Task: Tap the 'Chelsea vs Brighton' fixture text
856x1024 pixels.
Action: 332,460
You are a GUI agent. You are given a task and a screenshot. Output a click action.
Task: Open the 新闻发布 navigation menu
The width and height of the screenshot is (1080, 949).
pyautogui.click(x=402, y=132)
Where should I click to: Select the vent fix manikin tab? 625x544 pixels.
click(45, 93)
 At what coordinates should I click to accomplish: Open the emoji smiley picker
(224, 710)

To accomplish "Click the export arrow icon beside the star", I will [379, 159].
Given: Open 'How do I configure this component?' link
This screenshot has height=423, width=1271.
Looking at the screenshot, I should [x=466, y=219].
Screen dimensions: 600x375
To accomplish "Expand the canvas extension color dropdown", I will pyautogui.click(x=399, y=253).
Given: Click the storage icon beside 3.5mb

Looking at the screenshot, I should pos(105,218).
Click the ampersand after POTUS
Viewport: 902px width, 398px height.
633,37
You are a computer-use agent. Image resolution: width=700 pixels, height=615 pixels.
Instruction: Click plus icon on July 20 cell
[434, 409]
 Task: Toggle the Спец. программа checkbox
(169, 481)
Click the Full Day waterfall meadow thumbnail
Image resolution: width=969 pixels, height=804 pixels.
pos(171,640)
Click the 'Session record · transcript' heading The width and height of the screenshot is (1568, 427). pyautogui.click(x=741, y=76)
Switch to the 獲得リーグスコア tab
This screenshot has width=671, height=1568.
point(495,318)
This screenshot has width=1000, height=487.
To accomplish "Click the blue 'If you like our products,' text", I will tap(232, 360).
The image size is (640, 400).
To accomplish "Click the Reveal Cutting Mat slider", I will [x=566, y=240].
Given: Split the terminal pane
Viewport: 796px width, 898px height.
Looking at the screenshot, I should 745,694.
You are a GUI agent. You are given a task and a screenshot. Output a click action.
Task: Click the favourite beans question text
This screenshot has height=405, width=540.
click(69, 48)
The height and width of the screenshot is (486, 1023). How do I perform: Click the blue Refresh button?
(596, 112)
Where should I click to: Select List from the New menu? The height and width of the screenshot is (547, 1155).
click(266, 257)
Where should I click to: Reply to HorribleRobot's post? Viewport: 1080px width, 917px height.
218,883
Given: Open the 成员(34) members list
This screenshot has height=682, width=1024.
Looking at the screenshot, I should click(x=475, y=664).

==========

# PROBLEM TO WORK ON
Count the lines of the records that include the word "will". Give the number by itself.

# ANSWER BELOW
4